> Task to carry out
Rewrite the rows below, changing each occurrence of "Where should I click to" to "Where do I click to" and leaving everything else as it is.
## Start Excerpted records
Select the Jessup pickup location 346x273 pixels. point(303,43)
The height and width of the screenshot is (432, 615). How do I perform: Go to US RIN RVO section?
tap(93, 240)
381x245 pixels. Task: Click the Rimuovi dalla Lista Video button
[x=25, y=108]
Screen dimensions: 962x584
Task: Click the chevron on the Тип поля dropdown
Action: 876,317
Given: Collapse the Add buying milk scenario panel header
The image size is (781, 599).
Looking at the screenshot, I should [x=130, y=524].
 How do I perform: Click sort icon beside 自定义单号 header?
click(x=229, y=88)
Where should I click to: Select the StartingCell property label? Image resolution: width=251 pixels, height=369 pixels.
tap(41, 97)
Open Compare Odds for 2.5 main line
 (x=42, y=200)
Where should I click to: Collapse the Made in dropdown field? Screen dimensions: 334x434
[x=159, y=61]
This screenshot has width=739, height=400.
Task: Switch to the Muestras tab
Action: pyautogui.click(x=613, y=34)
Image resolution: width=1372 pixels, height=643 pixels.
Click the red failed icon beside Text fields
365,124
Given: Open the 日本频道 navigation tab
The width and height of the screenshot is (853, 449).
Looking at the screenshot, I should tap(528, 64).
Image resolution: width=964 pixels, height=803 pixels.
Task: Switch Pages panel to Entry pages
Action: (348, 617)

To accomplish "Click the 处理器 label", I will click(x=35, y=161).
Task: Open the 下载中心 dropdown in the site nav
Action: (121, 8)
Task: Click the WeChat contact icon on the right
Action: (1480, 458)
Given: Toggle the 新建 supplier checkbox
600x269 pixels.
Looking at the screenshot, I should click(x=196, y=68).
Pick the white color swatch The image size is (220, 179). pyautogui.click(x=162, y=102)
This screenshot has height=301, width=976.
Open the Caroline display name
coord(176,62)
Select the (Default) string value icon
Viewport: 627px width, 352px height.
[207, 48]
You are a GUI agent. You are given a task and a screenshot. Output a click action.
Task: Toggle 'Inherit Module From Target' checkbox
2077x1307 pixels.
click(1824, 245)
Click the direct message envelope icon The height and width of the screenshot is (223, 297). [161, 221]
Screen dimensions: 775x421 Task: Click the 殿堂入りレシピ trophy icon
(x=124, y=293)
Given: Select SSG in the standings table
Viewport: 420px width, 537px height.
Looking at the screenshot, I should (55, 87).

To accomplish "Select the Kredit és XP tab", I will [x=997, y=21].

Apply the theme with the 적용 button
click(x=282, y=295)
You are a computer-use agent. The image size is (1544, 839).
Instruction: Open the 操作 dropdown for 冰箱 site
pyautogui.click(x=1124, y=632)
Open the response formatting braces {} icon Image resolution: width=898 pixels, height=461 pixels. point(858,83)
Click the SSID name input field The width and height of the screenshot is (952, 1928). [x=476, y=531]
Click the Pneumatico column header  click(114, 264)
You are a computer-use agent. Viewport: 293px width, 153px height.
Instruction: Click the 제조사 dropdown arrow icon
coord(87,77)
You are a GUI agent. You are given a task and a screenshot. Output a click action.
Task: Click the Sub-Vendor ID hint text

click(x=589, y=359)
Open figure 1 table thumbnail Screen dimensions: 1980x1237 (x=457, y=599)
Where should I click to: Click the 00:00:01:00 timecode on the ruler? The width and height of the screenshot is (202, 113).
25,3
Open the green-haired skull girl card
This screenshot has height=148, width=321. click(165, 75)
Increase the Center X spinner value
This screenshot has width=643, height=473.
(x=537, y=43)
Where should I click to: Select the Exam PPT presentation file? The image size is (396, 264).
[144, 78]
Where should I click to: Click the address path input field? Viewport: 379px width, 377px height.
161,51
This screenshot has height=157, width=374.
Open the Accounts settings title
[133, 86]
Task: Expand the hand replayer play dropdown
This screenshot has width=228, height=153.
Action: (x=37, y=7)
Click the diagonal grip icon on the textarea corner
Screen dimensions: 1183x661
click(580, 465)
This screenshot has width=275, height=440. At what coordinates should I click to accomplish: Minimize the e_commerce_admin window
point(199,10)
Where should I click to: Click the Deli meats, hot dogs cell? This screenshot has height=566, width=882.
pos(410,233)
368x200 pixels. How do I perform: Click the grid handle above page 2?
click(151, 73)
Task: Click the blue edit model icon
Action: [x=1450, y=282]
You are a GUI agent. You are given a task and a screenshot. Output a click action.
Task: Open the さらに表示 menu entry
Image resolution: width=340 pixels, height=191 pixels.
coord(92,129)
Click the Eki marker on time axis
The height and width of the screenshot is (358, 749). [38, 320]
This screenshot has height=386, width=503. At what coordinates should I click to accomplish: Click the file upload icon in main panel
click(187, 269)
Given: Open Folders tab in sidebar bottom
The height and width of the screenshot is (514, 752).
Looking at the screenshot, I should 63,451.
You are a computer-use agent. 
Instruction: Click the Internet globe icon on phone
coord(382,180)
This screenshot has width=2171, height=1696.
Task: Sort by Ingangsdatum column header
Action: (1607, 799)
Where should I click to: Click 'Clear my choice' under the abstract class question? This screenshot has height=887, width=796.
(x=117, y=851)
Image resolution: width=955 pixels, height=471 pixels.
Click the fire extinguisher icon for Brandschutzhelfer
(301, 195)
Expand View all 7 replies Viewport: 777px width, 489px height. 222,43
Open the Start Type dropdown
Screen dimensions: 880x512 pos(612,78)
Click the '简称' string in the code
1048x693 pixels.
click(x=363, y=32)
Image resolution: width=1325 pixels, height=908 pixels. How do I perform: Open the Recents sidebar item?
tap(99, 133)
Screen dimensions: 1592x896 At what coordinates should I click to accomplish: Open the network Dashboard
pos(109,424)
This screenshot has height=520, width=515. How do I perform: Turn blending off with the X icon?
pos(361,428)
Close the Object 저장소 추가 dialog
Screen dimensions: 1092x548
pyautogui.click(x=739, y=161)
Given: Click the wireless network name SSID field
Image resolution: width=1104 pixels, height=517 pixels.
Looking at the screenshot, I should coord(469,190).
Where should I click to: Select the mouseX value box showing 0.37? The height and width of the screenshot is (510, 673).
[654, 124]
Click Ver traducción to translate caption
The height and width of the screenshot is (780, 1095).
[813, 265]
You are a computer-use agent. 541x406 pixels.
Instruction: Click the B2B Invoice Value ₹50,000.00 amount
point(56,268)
## End Excerpted records
> Exercise answer
Select the Jessup pickup location 346x273 pixels. point(303,43)
The height and width of the screenshot is (432, 615). How do I perform: Go to US RIN RVO section?
tap(93, 240)
381x245 pixels. Task: Click the Rimuovi dalla Lista Video button
[x=25, y=108]
Screen dimensions: 962x584
Task: Click the chevron on the Тип поля dropdown
Action: 876,317
Given: Collapse the Add buying milk scenario panel header
The image size is (781, 599).
Looking at the screenshot, I should [x=130, y=524].
 How do I perform: Click sort icon beside 自定义单号 header?
click(x=229, y=88)
Where do I click to: Select the StartingCell property label? Image resolution: width=251 pixels, height=369 pixels.
tap(41, 97)
Open Compare Odds for 2.5 main line
 (x=42, y=200)
Where do I click to: Collapse the Made in dropdown field? Screen dimensions: 334x434
[x=159, y=61]
This screenshot has width=739, height=400.
Task: Switch to the Muestras tab
Action: pyautogui.click(x=613, y=34)
Image resolution: width=1372 pixels, height=643 pixels.
Click the red failed icon beside Text fields
365,124
Given: Open the 日本频道 navigation tab
The width and height of the screenshot is (853, 449).
Looking at the screenshot, I should tap(528, 64).
Image resolution: width=964 pixels, height=803 pixels.
Task: Switch Pages panel to Entry pages
Action: (348, 617)

To accomplish "Click the 处理器 label", I will click(x=35, y=161).
Task: Open the 下载中心 dropdown in the site nav
Action: (121, 8)
Task: Click the WeChat contact icon on the right
Action: (1480, 458)
Given: Toggle the 新建 supplier checkbox
600x269 pixels.
Looking at the screenshot, I should click(x=196, y=68).
Pick the white color swatch The image size is (220, 179). pyautogui.click(x=162, y=102)
This screenshot has height=301, width=976.
Open the Caroline display name
coord(176,62)
Select the (Default) string value icon
Viewport: 627px width, 352px height.
[207, 48]
You are a GUI agent. You are given a task and a screenshot. Output a click action.
Task: Toggle 'Inherit Module From Target' checkbox
2077x1307 pixels.
click(1824, 245)
Click the direct message envelope icon The height and width of the screenshot is (223, 297). [161, 221]
Screen dimensions: 775x421 Task: Click the 殿堂入りレシピ trophy icon
(x=124, y=293)
Given: Select SSG in the standings table
Viewport: 420px width, 537px height.
Looking at the screenshot, I should (55, 87).

To accomplish "Select the Kredit és XP tab", I will [x=997, y=21].

Apply the theme with the 적용 button
click(x=282, y=295)
You are a computer-use agent. The image size is (1544, 839).
Instruction: Open the 操作 dropdown for 冰箱 site
pyautogui.click(x=1124, y=632)
Open the response formatting braces {} icon Image resolution: width=898 pixels, height=461 pixels. point(858,83)
Click the SSID name input field The width and height of the screenshot is (952, 1928). [x=476, y=531]
Click the Pneumatico column header  click(114, 264)
You are a computer-use agent. Viewport: 293px width, 153px height.
Instruction: Click the 제조사 dropdown arrow icon
coord(87,77)
You are a GUI agent. You are given a task and a screenshot. Output a click action.
Task: Click the Sub-Vendor ID hint text

click(x=589, y=359)
Open figure 1 table thumbnail Screen dimensions: 1980x1237 (x=457, y=599)
Where do I click to: Click the 00:00:01:00 timecode on the ruler? The width and height of the screenshot is (202, 113).
25,3
Open the green-haired skull girl card
This screenshot has height=148, width=321. click(165, 75)
Increase the Center X spinner value
This screenshot has width=643, height=473.
(x=537, y=43)
Where do I click to: Select the Exam PPT presentation file? The image size is (396, 264).
[144, 78]
Where do I click to: Click the address path input field? Viewport: 379px width, 377px height.
161,51
This screenshot has height=157, width=374.
Open the Accounts settings title
[133, 86]
Task: Expand the hand replayer play dropdown
This screenshot has width=228, height=153.
Action: (x=37, y=7)
Click the diagonal grip icon on the textarea corner
Screen dimensions: 1183x661
click(580, 465)
This screenshot has width=275, height=440. At what coordinates should I click to accomplish: Minimize the e_commerce_admin window
point(199,10)
Where do I click to: Click the Deli meats, hot dogs cell? This screenshot has height=566, width=882.
pos(410,233)
368x200 pixels. How do I perform: Click the grid handle above page 2?
click(151, 73)
Task: Click the blue edit model icon
Action: [x=1450, y=282]
You are a GUI agent. You are given a task and a screenshot. Output a click action.
Task: Open the さらに表示 menu entry
Image resolution: width=340 pixels, height=191 pixels.
coord(92,129)
Click the Eki marker on time axis
The height and width of the screenshot is (358, 749). [38, 320]
This screenshot has height=386, width=503. At what coordinates should I click to accomplish: Click the file upload icon in main panel
click(187, 269)
Given: Open Folders tab in sidebar bottom
The height and width of the screenshot is (514, 752).
Looking at the screenshot, I should 63,451.
You are a computer-use agent. 
Instruction: Click the Internet globe icon on phone
coord(382,180)
This screenshot has width=2171, height=1696.
Task: Sort by Ingangsdatum column header
Action: (1607, 799)
Where do I click to: Click 'Clear my choice' under the abstract class question? This screenshot has height=887, width=796.
(x=117, y=851)
Image resolution: width=955 pixels, height=471 pixels.
Click the fire extinguisher icon for Brandschutzhelfer
(301, 195)
Expand View all 7 replies Viewport: 777px width, 489px height. 222,43
Open the Start Type dropdown
Screen dimensions: 880x512 pos(612,78)
Click the '简称' string in the code
1048x693 pixels.
click(x=363, y=32)
Image resolution: width=1325 pixels, height=908 pixels. How do I perform: Open the Recents sidebar item?
tap(99, 133)
Screen dimensions: 1592x896 At what coordinates should I click to accomplish: Open the network Dashboard
pos(109,424)
This screenshot has height=520, width=515. How do I perform: Turn blending off with the X icon?
pos(361,428)
Close the Object 저장소 추가 dialog
Screen dimensions: 1092x548
pyautogui.click(x=739, y=161)
Given: Click the wireless network name SSID field
Image resolution: width=1104 pixels, height=517 pixels.
Looking at the screenshot, I should coord(469,190).
Where do I click to: Select the mouseX value box showing 0.37? The height and width of the screenshot is (510, 673).
[654, 124]
Click Ver traducción to translate caption
The height and width of the screenshot is (780, 1095).
[813, 265]
You are a computer-use agent. 541x406 pixels.
Instruction: Click the B2B Invoice Value ₹50,000.00 amount
point(56,268)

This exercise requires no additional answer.